Input data -
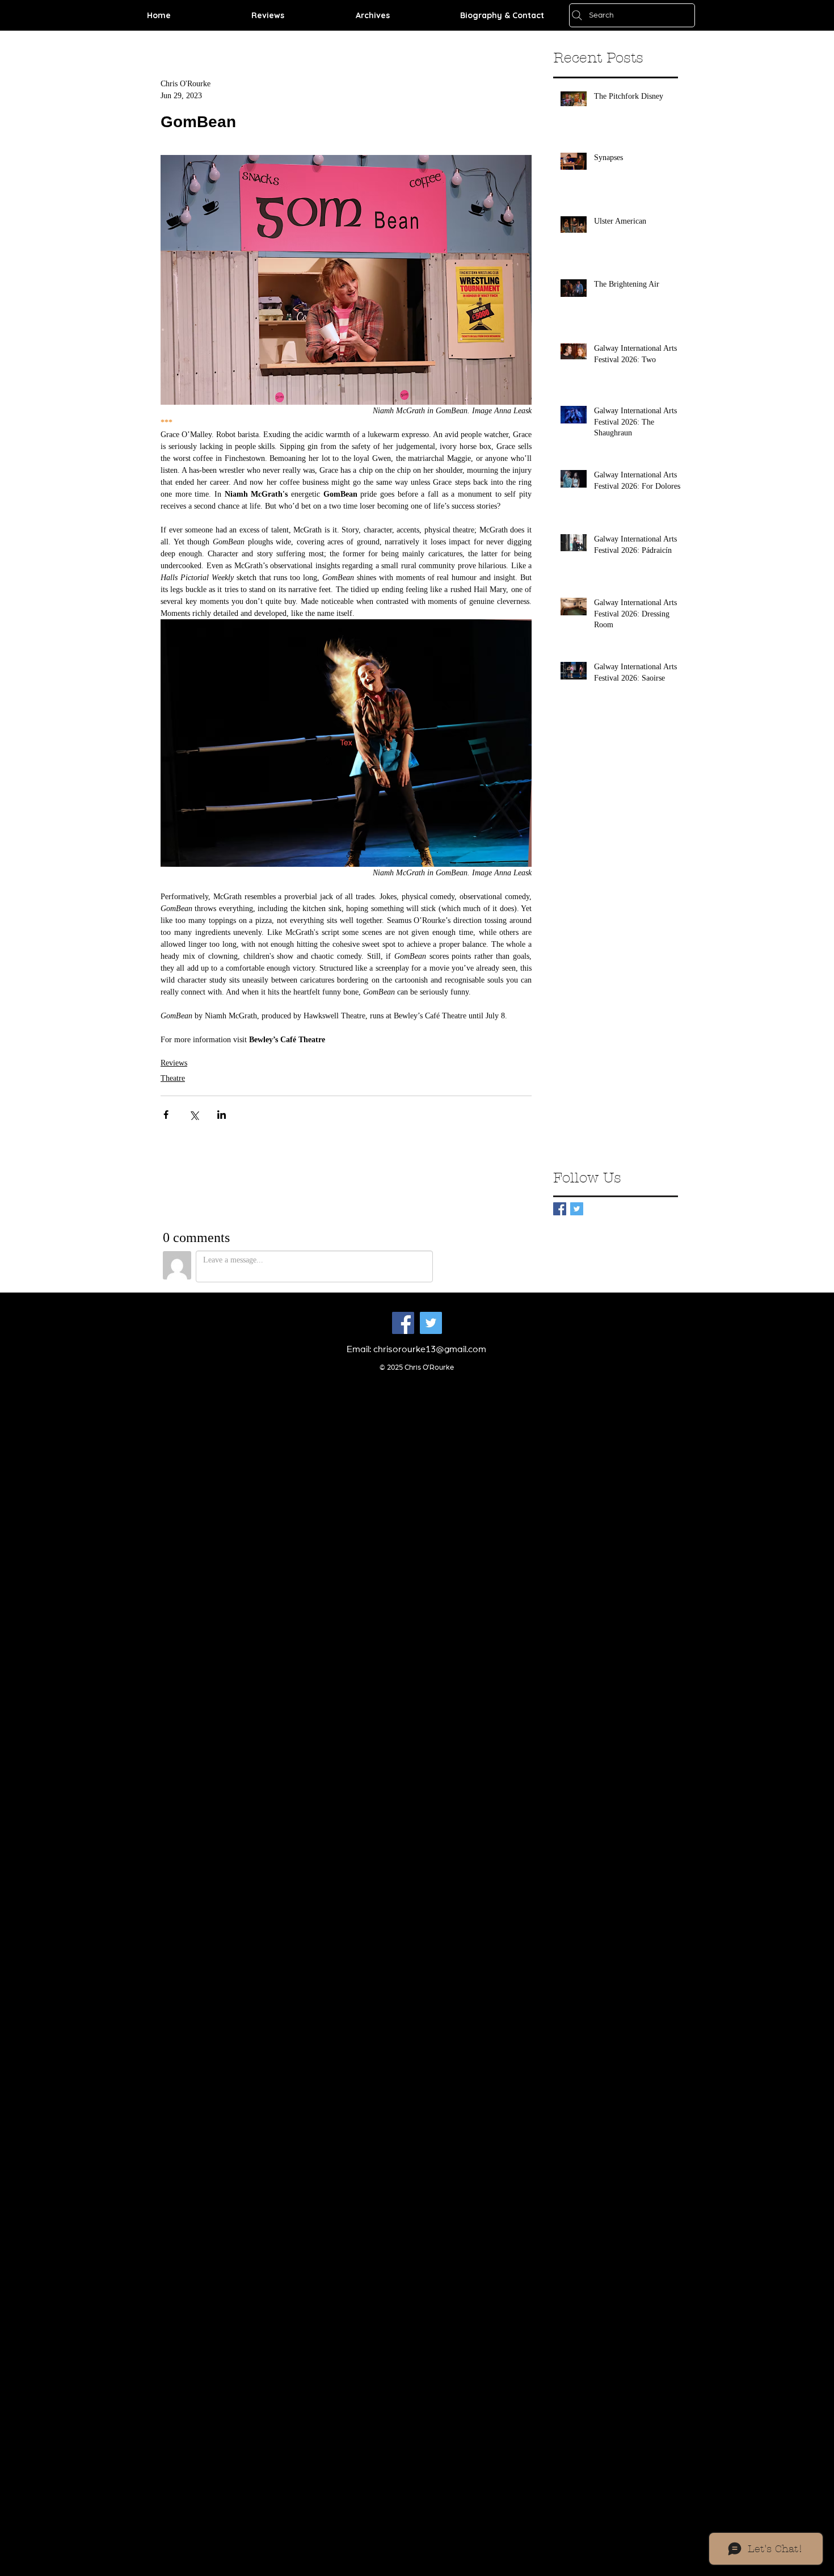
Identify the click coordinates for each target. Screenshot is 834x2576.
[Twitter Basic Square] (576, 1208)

* * *

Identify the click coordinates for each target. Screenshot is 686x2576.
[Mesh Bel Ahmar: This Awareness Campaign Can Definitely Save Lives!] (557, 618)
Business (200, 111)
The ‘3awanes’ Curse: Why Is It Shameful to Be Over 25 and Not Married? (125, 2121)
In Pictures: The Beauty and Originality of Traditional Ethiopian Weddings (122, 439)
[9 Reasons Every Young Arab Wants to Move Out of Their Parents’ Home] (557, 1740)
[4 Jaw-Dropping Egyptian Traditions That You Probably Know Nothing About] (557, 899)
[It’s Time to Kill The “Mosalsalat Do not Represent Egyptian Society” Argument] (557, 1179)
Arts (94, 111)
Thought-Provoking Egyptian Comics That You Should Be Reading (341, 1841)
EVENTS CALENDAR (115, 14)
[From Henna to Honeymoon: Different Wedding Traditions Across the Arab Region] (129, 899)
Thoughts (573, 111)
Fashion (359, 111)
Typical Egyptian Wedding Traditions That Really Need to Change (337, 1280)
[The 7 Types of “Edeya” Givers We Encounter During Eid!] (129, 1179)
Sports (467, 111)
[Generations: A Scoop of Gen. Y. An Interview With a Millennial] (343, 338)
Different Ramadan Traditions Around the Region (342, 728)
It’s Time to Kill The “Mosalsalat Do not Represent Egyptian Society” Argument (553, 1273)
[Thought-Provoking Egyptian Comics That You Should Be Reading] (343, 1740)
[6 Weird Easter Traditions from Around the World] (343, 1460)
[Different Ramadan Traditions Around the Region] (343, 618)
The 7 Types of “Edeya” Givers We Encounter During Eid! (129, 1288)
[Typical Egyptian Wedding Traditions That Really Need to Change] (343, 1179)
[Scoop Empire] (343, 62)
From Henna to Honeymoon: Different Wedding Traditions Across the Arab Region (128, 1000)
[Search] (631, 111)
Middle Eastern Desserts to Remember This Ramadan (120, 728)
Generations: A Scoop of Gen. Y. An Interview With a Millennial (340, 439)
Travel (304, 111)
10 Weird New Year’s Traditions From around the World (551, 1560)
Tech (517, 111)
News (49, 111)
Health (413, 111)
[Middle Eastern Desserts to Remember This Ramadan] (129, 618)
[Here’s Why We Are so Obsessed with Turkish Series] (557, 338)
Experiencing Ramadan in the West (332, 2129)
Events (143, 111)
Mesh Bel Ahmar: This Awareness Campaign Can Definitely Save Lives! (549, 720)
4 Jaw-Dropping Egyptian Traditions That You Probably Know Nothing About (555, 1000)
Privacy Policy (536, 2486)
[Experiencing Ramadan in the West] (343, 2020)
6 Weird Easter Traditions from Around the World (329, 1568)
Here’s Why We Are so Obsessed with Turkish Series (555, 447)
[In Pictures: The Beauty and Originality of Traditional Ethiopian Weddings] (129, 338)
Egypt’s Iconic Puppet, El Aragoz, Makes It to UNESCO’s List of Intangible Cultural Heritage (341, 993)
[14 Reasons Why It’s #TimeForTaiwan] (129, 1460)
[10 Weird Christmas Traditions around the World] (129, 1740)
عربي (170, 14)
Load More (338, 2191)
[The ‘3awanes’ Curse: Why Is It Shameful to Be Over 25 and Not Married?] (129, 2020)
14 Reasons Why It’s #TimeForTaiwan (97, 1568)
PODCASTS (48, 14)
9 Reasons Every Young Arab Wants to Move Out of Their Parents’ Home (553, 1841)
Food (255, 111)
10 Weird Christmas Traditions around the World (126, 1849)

Your goal -
Go through the material and copy each line that contains "Experiencing".

Exercise result -
Experiencing Ramadan in the West (332, 2129)
[Experiencing Ramadan in the West] (343, 2020)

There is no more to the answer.